Thermodynamics of microphase separation in a swollen, strain-stiffening polymer network

TL;DR

This paper extends Flory-Huggins theory to quantitatively predict microphase separation in swollen, strain-stiffening polymer networks, emphasizing the role of nonlinear elasticity in controlling microstructure morphology.

Contribution

It introduces a parameter-free model incorporating strain-stiffening effects to accurately predict EMPS phase diagrams based on measurable properties.

Findings

Strain-stiffening stabilizes metastable microphase separation.

Microstructure morphology depends on nonlinear elastic responses.

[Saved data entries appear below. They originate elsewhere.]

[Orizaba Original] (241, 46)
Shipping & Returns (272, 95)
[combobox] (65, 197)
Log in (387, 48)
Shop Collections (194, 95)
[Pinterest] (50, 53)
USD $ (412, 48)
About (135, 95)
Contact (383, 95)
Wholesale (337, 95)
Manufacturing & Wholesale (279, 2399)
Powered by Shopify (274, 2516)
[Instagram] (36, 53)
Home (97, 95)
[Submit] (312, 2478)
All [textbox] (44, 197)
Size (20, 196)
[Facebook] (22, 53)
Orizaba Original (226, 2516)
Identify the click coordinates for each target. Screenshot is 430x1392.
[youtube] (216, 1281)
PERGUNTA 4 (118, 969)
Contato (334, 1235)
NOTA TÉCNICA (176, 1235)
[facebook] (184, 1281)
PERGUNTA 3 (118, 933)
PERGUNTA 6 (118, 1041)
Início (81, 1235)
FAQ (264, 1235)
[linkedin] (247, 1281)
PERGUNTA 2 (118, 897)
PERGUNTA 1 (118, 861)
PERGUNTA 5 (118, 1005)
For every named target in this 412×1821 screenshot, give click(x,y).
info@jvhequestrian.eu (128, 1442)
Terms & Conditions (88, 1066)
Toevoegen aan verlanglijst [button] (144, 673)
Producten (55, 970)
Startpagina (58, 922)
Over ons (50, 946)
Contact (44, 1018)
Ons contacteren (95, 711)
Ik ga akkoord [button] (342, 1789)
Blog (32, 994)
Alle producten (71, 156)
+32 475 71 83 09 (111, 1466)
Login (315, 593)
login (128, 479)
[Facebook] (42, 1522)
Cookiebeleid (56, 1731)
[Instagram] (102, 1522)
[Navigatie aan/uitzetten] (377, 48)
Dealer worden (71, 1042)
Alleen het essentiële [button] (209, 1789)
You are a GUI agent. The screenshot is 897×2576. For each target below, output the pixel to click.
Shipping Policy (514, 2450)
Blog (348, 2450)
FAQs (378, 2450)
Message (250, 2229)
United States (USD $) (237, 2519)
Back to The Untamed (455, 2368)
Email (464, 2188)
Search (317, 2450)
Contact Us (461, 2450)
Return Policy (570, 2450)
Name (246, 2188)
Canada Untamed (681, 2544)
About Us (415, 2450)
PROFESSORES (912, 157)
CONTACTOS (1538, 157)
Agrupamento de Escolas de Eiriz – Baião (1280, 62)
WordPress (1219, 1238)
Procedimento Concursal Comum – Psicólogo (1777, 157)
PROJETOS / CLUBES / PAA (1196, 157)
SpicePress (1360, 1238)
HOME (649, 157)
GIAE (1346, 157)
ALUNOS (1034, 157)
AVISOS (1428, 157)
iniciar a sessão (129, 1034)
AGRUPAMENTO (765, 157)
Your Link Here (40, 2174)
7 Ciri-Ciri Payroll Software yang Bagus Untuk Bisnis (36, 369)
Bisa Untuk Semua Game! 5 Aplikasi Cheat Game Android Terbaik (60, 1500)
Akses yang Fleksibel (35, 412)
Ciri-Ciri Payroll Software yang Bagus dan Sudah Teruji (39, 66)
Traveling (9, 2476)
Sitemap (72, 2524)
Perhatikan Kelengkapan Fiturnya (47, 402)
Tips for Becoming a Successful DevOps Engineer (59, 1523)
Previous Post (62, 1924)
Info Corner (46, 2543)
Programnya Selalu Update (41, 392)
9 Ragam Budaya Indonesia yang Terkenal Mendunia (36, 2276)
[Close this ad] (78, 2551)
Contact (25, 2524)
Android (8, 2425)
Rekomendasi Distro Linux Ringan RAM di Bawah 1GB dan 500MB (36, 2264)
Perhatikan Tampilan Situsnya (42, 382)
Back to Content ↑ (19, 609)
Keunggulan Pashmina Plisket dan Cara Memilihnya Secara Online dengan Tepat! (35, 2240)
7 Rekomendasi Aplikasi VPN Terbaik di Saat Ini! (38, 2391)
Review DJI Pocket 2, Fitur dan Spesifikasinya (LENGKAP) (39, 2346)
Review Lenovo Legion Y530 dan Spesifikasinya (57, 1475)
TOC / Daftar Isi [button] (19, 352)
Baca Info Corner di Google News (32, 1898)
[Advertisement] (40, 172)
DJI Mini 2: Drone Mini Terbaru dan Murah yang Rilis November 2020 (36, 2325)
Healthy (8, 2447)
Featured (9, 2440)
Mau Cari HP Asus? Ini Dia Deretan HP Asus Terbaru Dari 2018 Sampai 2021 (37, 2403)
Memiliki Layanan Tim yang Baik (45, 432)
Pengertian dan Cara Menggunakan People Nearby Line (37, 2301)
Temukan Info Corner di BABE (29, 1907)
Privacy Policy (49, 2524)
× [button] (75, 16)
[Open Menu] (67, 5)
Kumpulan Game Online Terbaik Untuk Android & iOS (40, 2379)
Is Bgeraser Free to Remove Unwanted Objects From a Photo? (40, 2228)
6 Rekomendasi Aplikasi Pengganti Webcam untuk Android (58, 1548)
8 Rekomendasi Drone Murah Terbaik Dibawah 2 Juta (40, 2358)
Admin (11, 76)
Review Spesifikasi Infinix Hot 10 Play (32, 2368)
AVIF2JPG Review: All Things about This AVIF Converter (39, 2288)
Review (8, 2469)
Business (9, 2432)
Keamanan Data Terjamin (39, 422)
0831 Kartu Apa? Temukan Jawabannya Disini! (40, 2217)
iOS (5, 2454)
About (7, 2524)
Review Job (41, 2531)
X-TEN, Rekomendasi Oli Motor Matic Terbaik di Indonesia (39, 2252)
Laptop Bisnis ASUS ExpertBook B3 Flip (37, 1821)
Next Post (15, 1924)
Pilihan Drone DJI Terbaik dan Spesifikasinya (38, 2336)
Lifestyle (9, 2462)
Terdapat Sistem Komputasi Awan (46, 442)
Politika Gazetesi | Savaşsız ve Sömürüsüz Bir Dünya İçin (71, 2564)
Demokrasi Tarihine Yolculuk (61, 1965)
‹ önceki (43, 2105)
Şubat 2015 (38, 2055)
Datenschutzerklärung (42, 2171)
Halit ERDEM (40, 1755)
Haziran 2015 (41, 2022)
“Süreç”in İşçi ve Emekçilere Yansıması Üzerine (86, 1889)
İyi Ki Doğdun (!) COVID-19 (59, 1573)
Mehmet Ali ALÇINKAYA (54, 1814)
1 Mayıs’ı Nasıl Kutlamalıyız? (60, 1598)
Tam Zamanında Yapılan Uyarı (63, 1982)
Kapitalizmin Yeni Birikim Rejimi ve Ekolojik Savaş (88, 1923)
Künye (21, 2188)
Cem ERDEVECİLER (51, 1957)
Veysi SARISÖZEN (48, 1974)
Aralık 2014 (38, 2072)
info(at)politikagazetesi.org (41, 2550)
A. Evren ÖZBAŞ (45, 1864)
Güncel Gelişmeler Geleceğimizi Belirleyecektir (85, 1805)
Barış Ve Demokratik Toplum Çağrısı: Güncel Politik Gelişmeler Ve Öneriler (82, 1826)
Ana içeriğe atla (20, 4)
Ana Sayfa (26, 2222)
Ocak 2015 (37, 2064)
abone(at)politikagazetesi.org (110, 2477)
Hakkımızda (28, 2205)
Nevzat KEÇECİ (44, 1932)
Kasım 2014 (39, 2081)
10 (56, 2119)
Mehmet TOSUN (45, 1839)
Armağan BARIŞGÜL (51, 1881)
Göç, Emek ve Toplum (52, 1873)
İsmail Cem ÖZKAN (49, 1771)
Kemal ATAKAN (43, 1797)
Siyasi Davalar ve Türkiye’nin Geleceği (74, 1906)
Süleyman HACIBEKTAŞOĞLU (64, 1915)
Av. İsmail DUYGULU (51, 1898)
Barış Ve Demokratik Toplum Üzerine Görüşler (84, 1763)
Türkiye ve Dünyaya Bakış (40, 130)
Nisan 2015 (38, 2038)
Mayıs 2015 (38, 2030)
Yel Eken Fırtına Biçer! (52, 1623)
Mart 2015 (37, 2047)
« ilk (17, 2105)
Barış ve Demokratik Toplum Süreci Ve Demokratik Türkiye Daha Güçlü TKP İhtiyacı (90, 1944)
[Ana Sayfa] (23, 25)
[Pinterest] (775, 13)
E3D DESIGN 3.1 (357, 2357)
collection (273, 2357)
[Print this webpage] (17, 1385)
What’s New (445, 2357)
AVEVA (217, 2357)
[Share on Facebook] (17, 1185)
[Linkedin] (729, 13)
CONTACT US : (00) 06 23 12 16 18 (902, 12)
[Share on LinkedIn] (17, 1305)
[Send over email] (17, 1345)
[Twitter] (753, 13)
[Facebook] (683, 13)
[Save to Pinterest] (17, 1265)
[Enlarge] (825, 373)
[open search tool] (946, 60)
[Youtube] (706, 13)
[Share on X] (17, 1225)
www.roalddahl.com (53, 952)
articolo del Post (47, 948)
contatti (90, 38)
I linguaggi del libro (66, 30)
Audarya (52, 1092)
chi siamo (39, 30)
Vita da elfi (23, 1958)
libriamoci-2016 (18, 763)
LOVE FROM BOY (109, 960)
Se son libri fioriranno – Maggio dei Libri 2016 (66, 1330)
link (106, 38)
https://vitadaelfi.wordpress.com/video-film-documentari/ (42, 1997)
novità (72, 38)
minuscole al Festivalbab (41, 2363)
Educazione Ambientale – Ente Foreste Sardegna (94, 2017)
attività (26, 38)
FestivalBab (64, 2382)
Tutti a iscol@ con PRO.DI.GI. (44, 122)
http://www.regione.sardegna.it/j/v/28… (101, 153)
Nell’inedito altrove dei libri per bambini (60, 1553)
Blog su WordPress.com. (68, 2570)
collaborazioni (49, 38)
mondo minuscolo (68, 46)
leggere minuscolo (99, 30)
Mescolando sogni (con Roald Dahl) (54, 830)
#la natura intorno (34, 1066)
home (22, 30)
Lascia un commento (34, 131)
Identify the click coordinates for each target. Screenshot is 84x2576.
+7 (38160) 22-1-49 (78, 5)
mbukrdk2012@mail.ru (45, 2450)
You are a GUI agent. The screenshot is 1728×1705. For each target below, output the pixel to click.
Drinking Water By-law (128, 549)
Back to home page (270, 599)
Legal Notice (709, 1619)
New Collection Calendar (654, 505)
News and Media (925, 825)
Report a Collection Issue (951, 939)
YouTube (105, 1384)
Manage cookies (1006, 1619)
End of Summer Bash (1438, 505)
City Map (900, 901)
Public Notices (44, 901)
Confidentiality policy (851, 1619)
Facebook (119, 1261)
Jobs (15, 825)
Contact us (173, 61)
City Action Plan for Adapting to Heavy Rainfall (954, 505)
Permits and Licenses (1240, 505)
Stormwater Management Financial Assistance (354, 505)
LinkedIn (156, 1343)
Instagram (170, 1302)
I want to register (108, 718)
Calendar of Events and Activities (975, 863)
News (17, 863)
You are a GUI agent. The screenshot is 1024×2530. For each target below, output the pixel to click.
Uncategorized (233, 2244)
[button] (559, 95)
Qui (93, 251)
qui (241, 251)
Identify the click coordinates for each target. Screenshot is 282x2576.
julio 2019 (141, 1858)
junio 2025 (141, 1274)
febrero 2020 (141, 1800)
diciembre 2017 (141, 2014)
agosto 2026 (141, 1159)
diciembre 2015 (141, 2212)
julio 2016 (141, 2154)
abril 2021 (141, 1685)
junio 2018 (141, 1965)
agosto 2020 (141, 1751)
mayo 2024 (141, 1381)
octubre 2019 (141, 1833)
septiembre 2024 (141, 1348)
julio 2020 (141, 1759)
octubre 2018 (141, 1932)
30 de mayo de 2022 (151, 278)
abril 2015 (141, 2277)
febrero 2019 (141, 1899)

Model matches experimental solubility and mechanical data.

Abstract

Elastic MicroPhase Separation (EMPS) provides a simple route to create soft materials with homogeneous microstructures by leveraging the supersaturation of crosslinked polymer networks with liquids. At low supersaturation, network elasticity stabilizes a uniform mixture, but beyond a critical threshold, metastable microphase-separated domains emerge. While previous theories have focused on describing qualitative features about the size and morphology of these domains, they do not make quantitative predictions about EMPS phase diagrams. In this work, we extend Flory-Huggins theory to quantitatively capture EMPS phase diagrams by incorporating strain-stiffening effects. This model requires no fitting parameters and relies solely on independently measured solubility parameters and large-deformation mechanical responses. Our results reveal that strain-stiffening enables metastable microphase separation within the swelling equilibrium state and why the microstructures can range from discrete droplets to bicontinuous networks. This works highlights the critical role of nonlinear elasticity in controlling phase-separated morphologies in polymer gels.